Posts Tagged ‘physiological adaptations’

Black-capped Chickadee (Poecile atricapilla)

The most amazing thing about the little birds that visit the feeder is that they can survive at all. Scarcely more than tiny puffs of feathers and a heartbeat, how do they do it? In fact, they have a number of coping mechanisms, both behavioral and physiological, that help them make it through the winter.

The chickadee, for example, changes its diet. In the summer, chickadees prefer insects and other invertebrates, but in the winter, they change to a predominantly seed diet. Seeds may be a more clumped resource, and seeds tend to have a higher fat content than animal matter in winter, thus reducing the physical costs of foraging. Chickadees also cache seeds against periods when food is hard to find. See A Chickadee Never Forgets for more on this.

When it comes to staying warm, size does matter. Conservation of heat can be maximized by minimizing the surface-area-to-volume ratio. Thus, animals in cold climates tend to be bigger than their southern relatives (Bergmann’s rule). An example is the polar bear, which is larger than black bears that live farther south. In this, little birds are at a disadvantage. Species such as chickadees are distinctive for having the highest ratios of feather weight to body mass, averaging 10 to 11% compared to an average of 6 to 8% for other avian species. Also, chickadees have a prolonged molt after the breeding season, which ensures less feather wear and thus greater insulation at the beginning of the winter.

American Goldfinch (Carduelis tristis)

In winter, night may be the most difficult time for most small birds because of its colder temperatures and length, combined with a relatively short daylight foraging period.
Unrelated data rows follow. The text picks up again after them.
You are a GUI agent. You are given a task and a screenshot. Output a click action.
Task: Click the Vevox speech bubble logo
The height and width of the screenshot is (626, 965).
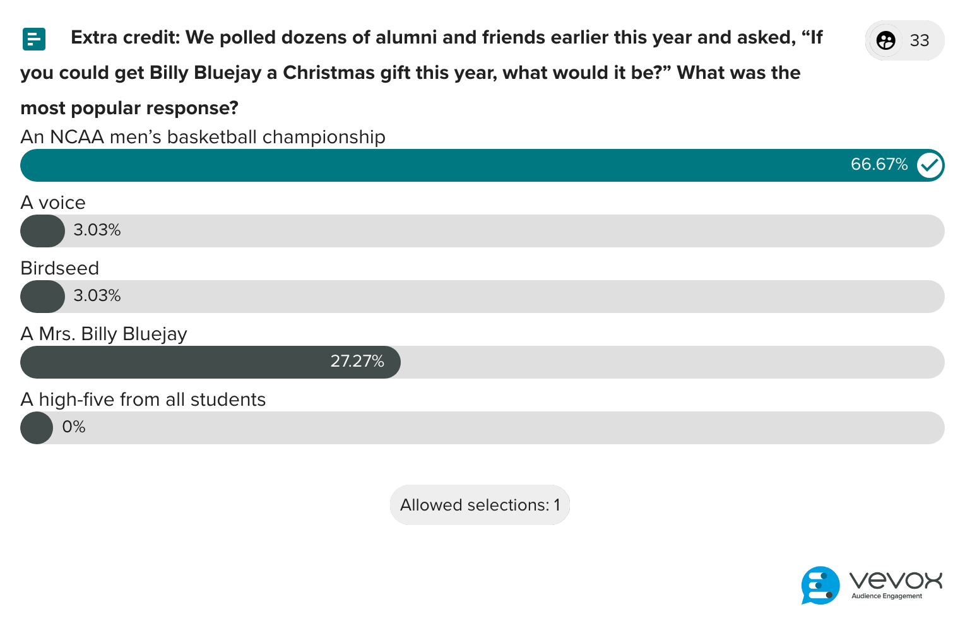click(820, 586)
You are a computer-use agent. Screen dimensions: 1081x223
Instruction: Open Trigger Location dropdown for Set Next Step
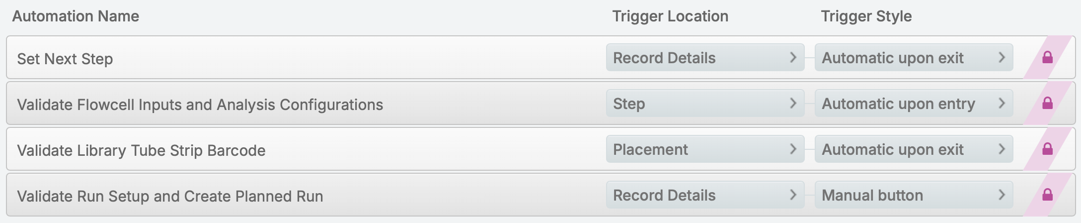pyautogui.click(x=704, y=58)
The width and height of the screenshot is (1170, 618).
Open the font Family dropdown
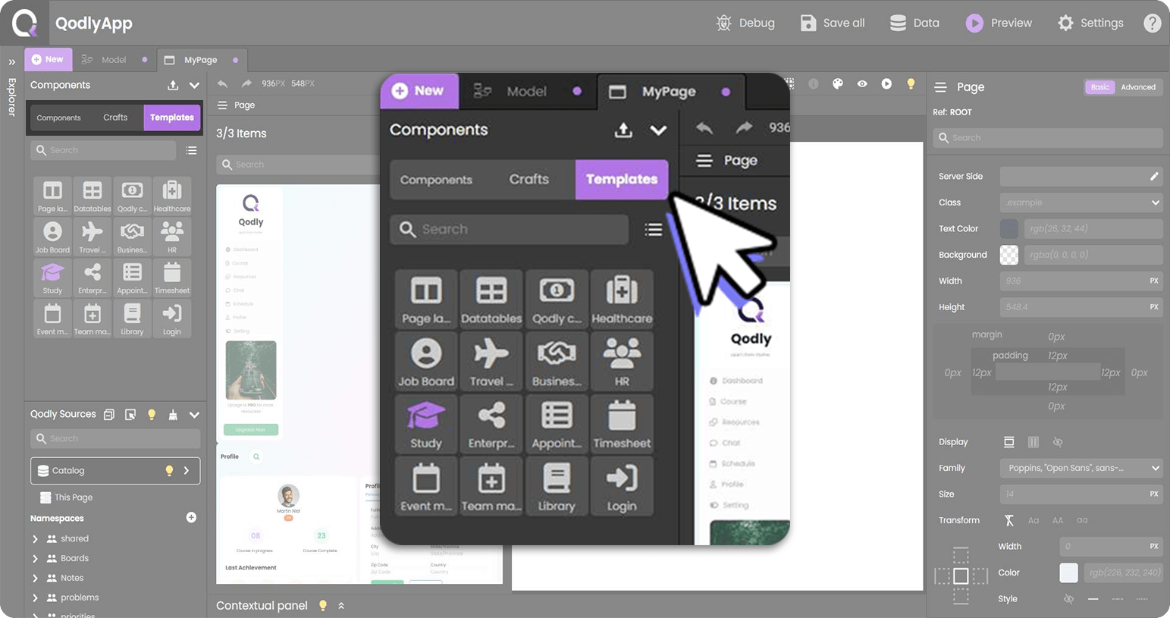coord(1081,468)
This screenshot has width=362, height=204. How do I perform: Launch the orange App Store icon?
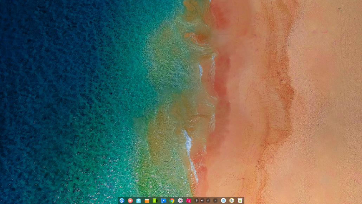pos(147,200)
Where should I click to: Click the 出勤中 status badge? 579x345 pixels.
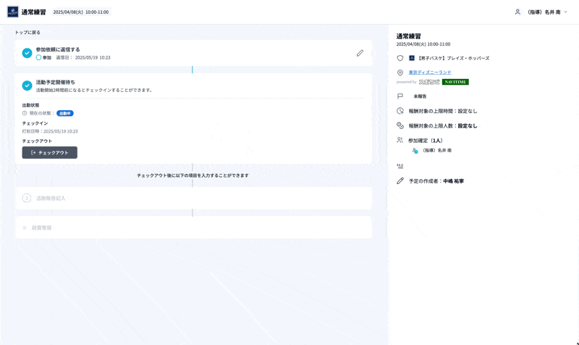65,113
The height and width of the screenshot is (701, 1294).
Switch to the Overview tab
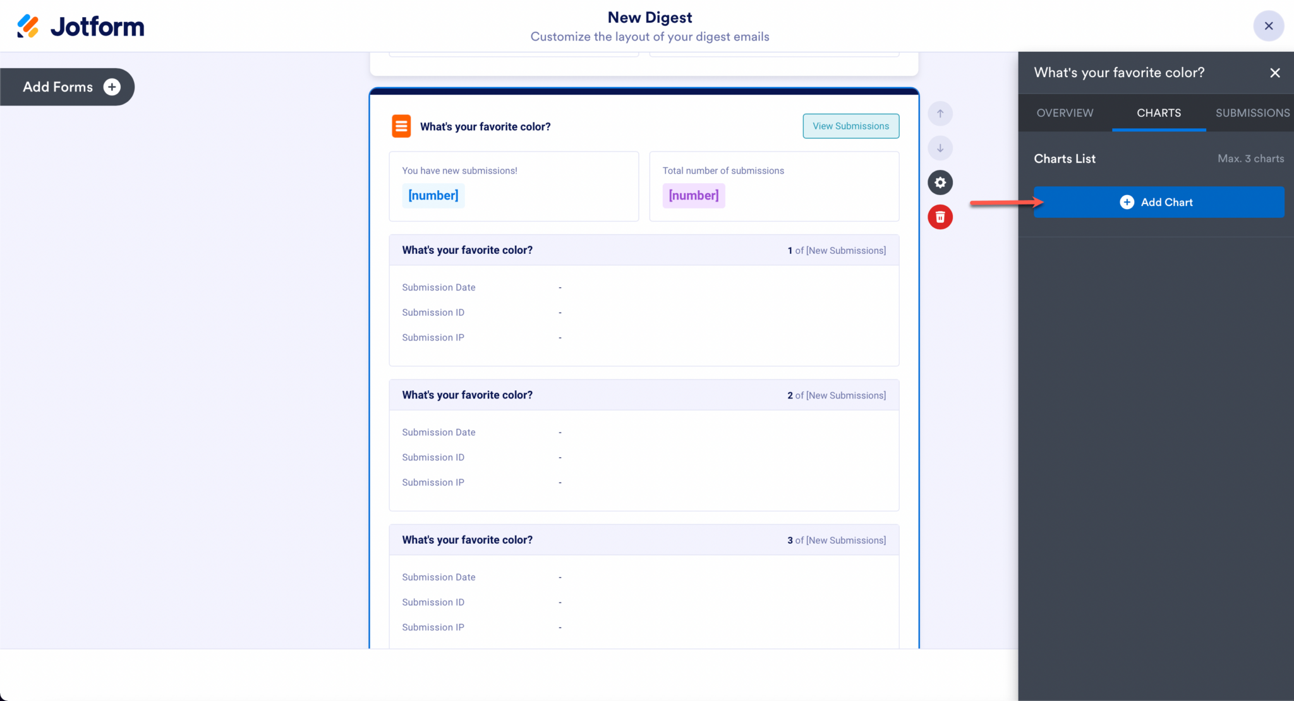(1064, 113)
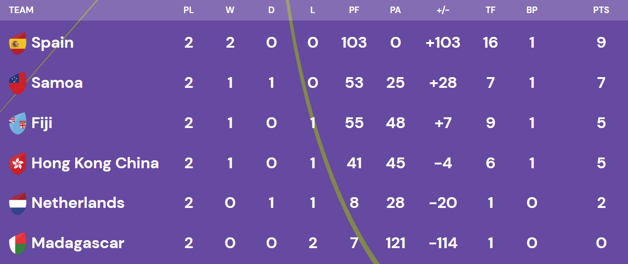Click the PTS column header
This screenshot has width=628, height=264.
601,10
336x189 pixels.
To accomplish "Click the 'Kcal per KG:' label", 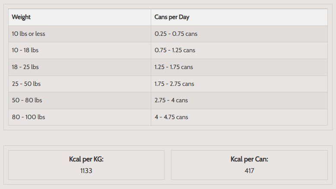I will [86, 159].
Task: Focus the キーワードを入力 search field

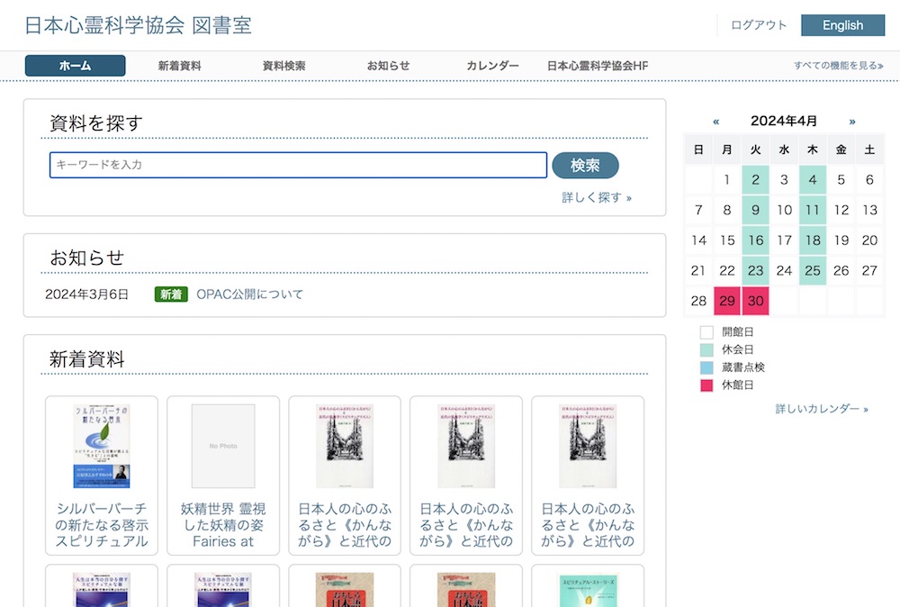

Physiological adaptations allow winter-acclimatized goldfinches to maintain a constant 40° body temperature for up to eight hours at -70° C. To maintain their body temperature in such extreme cold, they shiver intensely and produce heat at a rate four to five times their basal rate. This high level of thermogenic endurance is seasonal. Summer-acclimatized goldfinches cannot maintain normal body temperature for more than an hour in such frigid temperatures.

Chickadees have a different strategy. They utilize a period of regulated hypothermia at night, letting their body temperature drop by as much as 10° C. This reduction in body temperature lowers the metablolic expenditure for the night by as much as 23%. The benefit of this strategy decreases as the size of the bird increases. Large birds would require too much enegy to reheat their bigger bodies to use this system.

The elevated metabolic rates that small birds must maintain through cold nights place a premium on energy reserves. These reserves consist primarily of the undigested food in the crop and other parts of the digestive tract, and fat. Some birds begin roosting with relatively large amounts of seed in their crops. However, the primary energy reserve for most species is fat. In winter-acclimatized goldfinches, fat stores at the onset of roosting are significantly higher than in summer, and may reach 15% of lean body size.

It’s all pretty amazing, but I’m glad I’m inside, sipping hot chocolate and thinking about those poor goldfinches, shivering in the night.